▶ Task to carry out: Your answer must consist of the lines running from the one that holds "Select the old" to the end of the data, copied exactly.

▶ Data for analysis:

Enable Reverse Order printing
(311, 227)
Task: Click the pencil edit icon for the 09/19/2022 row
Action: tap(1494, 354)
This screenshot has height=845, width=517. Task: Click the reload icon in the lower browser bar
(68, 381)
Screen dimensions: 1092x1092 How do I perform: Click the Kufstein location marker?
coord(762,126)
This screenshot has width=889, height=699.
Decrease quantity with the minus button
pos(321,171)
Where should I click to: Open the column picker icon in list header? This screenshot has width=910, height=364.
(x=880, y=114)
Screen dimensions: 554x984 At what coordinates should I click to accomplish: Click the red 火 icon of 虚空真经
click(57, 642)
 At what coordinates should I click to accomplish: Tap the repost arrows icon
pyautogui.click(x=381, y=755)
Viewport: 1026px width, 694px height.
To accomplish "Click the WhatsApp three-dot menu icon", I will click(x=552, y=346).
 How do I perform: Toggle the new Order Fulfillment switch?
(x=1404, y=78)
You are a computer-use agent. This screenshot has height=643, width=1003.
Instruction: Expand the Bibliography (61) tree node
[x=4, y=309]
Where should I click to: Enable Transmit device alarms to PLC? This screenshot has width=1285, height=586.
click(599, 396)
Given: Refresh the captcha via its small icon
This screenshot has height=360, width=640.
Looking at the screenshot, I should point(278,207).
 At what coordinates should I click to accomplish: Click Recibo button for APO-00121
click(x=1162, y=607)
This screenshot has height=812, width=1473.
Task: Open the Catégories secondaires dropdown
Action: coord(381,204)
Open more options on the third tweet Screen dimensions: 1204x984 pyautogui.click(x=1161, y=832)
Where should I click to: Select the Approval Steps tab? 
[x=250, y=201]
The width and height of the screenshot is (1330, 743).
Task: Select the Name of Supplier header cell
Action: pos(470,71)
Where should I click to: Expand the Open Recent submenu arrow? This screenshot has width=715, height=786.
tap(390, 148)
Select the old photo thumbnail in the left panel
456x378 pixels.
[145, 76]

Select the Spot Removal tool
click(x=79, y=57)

▶ Solution for this task:
Select the old photo thumbnail in the left panel
456x378 pixels.
[145, 76]

Select the Spot Removal tool
click(x=79, y=57)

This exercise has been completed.